For people who like to argue over this, the discussion ends up being a “chicken or egg” dilemma. People who take Russia’s side say that Russia is being provoked by NATO while people who take Russia’s neighbours side say that it’s Russia’s own aggressions that push these countries into NATO and the EU.
This most recent invasion was the best gift Putin could ever give to NATO: a purpose. No more “democracy spreading” or “nation building”, no more out of area, out of business, the organization is returning to its origins.
In the beginning of it seems a new Cold War, a new iron curtain is being drafted, this time from the Baltic Sea in Estonia, all the way to the Black Sea, in Romania, with NATO now having direct borders with Russia.

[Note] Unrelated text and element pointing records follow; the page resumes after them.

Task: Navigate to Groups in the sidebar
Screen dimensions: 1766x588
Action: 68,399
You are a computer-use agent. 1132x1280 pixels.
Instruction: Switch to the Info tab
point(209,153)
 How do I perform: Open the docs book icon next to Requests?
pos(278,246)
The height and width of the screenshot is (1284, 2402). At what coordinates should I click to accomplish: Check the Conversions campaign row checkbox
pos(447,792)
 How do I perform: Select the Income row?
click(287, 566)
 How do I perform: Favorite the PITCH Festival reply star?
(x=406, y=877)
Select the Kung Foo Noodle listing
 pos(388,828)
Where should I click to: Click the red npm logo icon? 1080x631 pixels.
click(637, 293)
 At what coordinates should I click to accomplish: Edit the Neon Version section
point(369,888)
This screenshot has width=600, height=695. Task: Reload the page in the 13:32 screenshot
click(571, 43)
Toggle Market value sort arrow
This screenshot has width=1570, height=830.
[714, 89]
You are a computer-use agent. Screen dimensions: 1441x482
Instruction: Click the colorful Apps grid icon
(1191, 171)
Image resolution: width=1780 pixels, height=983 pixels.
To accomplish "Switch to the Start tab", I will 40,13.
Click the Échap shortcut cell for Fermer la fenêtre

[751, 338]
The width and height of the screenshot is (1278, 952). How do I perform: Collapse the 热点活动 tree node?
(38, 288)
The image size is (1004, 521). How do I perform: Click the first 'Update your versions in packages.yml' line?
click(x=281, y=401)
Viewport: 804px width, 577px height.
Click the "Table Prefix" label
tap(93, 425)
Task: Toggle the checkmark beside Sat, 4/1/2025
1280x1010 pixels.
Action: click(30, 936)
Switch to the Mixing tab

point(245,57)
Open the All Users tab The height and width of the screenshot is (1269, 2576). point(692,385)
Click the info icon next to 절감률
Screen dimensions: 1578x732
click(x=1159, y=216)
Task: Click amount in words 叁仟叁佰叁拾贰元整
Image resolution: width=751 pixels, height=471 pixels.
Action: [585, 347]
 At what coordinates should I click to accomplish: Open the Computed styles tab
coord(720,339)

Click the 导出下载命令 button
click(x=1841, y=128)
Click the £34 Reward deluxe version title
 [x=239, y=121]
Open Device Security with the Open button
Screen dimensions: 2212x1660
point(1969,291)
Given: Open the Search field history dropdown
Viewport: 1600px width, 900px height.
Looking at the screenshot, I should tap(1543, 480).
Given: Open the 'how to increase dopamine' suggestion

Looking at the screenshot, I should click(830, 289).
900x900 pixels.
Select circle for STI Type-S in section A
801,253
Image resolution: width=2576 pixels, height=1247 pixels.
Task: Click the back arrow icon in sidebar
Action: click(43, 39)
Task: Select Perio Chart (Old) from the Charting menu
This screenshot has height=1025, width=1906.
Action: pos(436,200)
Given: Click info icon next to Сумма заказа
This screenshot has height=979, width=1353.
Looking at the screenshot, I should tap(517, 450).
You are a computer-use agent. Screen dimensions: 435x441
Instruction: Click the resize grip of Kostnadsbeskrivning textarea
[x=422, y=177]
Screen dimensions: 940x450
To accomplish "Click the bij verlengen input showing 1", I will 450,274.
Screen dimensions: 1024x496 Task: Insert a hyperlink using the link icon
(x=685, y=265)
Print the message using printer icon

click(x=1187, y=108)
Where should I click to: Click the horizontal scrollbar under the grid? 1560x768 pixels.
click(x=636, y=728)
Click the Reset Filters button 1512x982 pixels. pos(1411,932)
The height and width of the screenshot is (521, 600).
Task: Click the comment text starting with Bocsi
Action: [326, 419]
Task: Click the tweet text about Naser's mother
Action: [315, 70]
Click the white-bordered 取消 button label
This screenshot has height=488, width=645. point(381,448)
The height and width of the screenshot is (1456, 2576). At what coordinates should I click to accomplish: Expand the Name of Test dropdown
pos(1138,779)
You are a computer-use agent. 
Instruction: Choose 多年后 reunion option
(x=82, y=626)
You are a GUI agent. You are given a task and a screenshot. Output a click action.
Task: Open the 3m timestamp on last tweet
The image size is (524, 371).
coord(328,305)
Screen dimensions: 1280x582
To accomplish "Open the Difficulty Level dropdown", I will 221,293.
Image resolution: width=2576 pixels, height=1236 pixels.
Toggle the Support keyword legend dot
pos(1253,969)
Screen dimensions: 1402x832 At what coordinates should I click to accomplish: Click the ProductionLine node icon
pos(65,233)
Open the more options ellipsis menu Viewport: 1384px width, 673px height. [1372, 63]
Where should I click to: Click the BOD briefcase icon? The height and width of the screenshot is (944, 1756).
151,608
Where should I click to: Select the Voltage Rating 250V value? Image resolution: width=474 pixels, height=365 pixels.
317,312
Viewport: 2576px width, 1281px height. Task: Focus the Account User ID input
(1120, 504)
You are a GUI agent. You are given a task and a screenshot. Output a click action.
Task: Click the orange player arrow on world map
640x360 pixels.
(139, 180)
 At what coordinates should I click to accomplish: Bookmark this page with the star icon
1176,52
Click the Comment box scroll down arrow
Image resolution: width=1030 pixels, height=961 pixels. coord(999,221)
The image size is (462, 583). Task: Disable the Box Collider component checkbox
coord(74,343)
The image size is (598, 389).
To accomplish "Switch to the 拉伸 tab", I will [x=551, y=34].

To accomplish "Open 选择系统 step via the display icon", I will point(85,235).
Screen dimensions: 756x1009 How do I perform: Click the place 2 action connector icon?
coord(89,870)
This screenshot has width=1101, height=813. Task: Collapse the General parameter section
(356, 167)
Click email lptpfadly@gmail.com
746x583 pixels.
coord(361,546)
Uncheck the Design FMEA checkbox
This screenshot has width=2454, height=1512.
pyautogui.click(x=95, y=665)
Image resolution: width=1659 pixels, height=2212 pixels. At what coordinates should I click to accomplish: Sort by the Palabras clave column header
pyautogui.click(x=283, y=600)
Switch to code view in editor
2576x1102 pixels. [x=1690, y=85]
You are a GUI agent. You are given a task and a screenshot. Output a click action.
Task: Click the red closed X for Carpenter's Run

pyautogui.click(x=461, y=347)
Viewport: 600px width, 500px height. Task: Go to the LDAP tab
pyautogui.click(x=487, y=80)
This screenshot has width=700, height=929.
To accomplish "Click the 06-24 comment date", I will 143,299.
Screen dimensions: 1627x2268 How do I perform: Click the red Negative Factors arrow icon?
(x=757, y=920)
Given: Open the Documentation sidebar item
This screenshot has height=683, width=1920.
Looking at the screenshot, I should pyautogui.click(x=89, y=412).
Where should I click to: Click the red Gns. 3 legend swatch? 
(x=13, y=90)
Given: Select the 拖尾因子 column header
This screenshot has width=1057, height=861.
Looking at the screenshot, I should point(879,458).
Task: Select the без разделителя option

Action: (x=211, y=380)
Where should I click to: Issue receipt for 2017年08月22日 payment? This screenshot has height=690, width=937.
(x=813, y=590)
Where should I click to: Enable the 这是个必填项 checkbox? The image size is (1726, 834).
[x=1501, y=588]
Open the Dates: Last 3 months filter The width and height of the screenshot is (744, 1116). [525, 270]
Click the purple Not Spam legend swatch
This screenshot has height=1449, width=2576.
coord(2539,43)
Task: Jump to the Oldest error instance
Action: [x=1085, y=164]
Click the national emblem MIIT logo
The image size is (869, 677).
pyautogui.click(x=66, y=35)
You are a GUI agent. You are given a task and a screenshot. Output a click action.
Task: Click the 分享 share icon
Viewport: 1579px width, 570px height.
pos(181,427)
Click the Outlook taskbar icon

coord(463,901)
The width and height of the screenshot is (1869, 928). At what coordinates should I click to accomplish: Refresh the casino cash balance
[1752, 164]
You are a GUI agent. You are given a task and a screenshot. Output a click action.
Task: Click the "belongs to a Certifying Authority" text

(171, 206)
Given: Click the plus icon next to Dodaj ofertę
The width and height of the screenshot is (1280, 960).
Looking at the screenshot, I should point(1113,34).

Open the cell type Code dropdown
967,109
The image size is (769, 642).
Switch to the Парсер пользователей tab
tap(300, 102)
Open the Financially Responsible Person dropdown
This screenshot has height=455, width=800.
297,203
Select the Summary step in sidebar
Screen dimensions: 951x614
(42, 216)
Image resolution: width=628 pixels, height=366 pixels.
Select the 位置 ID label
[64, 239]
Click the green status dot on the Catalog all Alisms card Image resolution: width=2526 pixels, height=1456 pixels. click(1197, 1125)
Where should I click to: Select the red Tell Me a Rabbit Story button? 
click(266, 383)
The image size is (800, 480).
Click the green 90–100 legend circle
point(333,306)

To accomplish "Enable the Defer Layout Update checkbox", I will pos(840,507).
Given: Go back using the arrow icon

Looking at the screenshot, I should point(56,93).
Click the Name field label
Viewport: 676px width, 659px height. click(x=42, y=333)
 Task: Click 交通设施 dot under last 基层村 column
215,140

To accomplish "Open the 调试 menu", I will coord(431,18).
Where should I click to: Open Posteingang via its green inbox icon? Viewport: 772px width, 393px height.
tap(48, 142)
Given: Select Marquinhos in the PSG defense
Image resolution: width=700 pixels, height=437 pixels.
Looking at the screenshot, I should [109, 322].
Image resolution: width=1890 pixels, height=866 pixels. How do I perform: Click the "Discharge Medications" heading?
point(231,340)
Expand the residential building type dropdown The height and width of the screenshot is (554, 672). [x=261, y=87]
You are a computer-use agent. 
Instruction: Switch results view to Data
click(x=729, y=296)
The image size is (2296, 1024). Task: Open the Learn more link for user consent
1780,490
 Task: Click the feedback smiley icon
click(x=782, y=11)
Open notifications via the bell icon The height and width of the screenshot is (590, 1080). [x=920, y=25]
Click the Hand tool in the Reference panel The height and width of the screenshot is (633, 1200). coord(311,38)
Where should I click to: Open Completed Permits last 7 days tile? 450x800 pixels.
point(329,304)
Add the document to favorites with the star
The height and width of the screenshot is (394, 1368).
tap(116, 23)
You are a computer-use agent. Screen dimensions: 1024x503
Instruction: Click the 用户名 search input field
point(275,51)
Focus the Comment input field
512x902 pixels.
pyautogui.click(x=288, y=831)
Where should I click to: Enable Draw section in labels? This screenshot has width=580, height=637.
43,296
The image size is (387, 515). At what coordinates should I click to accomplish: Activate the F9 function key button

No change in the EU-ropean scheme of things

As for the European Union, the support for Ukraine is now stronger than ever.
Support for Ukraine from the European Union is not anything new. Presented in 2008 by both Sweden and Poland in 2008 and launched in 2009, the Eastern Partnership, part of the EU’s Neighbourhood policy, was the first steppingstone into getting Ukraine closer to the bloc. In 2014, after a tumultuous beginning of the year, with Crimea annexed by Russia and war in the Donbass, Ukraine, together with Moldova and Georgia, each sign association agreements with the European Union in that same year.
In my master thesis I presented in late 2019, little over 2 years ago about the prospects of an Ukrainian adhesion into the European Union, the conclusions I have reached was that the process of Ukraine’s accession was still years away to go. The speeches made by officials at the time about enlargement of the bloc pointed to the Union’s desire to start negotiations with the Western Balkans, and that the free trade association agreements were only kind of a ‘halfway house’, described as an example of the integration of a non-EEA (European Economic Area) member into the single market of the European Union.
That all started to change in the last weeks ever since the Russian invasion of Ukraine commenced.
Ever since the start of the latest Russian aggression on Ukraine, the EU quickly worked in order to instate new sanctions on the Russian economy, and for the first time ever since the history of the organization, it decided to provide military aid to another country, Ukraine.